=== About this exercise ===
Every line from the beginning of the records below up to the one holding "Task: Select the 'General' section label" should be quoted exactly; leave out the rest.

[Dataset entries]
—————

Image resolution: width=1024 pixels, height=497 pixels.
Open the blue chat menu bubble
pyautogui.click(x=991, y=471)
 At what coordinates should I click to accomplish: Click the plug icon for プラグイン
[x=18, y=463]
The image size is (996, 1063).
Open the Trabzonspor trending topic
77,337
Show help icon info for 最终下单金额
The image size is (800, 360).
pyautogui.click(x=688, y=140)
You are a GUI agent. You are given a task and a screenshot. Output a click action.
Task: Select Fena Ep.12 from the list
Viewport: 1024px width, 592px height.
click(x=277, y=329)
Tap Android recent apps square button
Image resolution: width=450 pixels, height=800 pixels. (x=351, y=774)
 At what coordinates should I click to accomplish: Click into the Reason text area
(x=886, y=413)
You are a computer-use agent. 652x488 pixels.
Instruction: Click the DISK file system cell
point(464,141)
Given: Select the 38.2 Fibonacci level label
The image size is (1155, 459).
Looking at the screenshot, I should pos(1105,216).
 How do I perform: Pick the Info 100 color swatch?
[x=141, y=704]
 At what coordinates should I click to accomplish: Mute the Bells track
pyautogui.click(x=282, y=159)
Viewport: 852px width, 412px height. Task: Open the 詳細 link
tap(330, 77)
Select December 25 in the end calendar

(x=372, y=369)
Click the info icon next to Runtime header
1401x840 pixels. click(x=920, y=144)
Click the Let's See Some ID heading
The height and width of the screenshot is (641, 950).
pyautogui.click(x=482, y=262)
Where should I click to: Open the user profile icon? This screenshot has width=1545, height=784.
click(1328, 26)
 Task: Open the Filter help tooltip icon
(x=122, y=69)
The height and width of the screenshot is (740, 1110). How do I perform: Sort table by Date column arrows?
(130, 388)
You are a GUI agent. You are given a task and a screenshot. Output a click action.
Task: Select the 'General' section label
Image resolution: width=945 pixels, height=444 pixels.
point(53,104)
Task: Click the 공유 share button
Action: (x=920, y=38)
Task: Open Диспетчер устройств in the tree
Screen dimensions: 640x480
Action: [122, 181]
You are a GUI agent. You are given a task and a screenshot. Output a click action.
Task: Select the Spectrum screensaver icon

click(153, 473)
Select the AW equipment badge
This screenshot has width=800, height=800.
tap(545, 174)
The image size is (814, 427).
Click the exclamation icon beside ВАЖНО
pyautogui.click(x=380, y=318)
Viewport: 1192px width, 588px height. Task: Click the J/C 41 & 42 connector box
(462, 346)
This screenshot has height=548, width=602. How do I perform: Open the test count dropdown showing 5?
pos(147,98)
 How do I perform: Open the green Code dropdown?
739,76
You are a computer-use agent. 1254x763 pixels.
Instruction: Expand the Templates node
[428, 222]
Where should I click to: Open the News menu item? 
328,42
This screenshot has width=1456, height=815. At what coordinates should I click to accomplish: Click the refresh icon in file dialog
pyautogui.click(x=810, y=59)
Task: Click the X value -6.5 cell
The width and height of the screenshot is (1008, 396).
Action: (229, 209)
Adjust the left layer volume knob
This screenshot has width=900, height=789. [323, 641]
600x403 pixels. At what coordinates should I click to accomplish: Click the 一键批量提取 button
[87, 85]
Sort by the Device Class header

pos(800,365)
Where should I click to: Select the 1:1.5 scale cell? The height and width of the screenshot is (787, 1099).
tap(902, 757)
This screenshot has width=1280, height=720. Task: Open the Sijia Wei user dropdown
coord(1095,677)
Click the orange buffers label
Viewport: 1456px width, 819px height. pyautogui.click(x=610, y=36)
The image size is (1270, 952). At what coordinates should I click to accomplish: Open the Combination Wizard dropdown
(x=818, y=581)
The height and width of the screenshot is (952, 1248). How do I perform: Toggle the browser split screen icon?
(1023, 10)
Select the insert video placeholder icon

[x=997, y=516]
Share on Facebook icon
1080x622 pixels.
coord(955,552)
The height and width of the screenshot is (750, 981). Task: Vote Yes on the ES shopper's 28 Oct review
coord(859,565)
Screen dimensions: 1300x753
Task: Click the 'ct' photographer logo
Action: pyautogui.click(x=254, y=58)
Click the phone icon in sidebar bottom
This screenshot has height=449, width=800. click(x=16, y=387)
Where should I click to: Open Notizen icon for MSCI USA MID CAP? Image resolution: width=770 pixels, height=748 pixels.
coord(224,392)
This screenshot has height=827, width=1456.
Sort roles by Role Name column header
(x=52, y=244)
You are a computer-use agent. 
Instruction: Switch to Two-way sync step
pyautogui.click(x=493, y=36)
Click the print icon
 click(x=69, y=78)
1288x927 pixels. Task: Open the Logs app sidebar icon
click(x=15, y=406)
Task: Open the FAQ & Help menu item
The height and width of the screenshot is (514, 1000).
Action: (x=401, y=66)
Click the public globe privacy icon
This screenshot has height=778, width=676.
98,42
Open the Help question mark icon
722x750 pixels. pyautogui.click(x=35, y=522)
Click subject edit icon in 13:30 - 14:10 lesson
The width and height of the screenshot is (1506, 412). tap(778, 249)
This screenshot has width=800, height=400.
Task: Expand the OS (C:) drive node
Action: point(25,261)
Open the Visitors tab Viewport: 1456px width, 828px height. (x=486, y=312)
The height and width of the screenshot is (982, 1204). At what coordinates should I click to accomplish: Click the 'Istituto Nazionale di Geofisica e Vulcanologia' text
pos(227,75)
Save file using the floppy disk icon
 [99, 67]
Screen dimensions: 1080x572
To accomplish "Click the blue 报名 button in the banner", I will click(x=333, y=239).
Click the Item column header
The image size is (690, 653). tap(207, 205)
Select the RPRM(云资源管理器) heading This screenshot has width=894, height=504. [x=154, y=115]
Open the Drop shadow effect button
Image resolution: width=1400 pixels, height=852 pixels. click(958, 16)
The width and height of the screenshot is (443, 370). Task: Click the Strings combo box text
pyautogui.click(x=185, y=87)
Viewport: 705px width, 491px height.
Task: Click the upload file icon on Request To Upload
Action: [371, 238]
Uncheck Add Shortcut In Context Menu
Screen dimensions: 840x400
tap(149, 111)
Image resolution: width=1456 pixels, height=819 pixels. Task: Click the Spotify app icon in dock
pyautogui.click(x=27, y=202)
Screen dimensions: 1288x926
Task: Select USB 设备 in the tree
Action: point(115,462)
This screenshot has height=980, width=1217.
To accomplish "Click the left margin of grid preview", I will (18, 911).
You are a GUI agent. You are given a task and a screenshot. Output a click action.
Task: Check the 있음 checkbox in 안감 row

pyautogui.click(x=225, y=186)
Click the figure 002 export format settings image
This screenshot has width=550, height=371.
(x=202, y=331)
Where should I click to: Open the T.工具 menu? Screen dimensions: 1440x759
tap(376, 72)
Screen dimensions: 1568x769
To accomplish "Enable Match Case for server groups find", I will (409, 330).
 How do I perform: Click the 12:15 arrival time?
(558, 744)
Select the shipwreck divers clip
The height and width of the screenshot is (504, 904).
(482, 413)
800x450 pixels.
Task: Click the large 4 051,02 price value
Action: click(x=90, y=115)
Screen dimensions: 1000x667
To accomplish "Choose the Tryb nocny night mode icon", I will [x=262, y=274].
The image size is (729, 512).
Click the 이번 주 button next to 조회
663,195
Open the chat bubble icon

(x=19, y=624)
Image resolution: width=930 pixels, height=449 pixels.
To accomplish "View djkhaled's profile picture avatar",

—————

=== Exercise solution ===
Image resolution: width=1024 pixels, height=497 pixels.
Open the blue chat menu bubble
pyautogui.click(x=991, y=471)
 At what coordinates should I click to accomplish: Click the plug icon for プラグイン
[x=18, y=463]
The image size is (996, 1063).
Open the Trabzonspor trending topic
77,337
Show help icon info for 最终下单金额
The image size is (800, 360).
pyautogui.click(x=688, y=140)
You are a GUI agent. You are given a task and a screenshot. Output a click action.
Task: Select Fena Ep.12 from the list
Viewport: 1024px width, 592px height.
click(x=277, y=329)
Tap Android recent apps square button
Image resolution: width=450 pixels, height=800 pixels. (x=351, y=774)
 At what coordinates should I click to accomplish: Click into the Reason text area
(x=886, y=413)
You are a computer-use agent. 652x488 pixels.
Instruction: Click the DISK file system cell
point(464,141)
Given: Select the 38.2 Fibonacci level label
The image size is (1155, 459).
Looking at the screenshot, I should pos(1105,216).
 How do I perform: Pick the Info 100 color swatch?
[x=141, y=704]
 At what coordinates should I click to accomplish: Mute the Bells track
pyautogui.click(x=282, y=159)
Viewport: 852px width, 412px height. Task: Open the 詳細 link
tap(330, 77)
Select December 25 in the end calendar

(x=372, y=369)
Click the info icon next to Runtime header
1401x840 pixels. click(x=920, y=144)
Click the Let's See Some ID heading
The height and width of the screenshot is (641, 950).
pyautogui.click(x=482, y=262)
Where should I click to: Open the user profile icon? This screenshot has width=1545, height=784.
click(1328, 26)
 Task: Open the Filter help tooltip icon
(x=122, y=69)
The height and width of the screenshot is (740, 1110). How do I perform: Sort table by Date column arrows?
(130, 388)
You are a GUI agent. You are given a task and a screenshot. Output a click action.
Task: Select the 'General' section label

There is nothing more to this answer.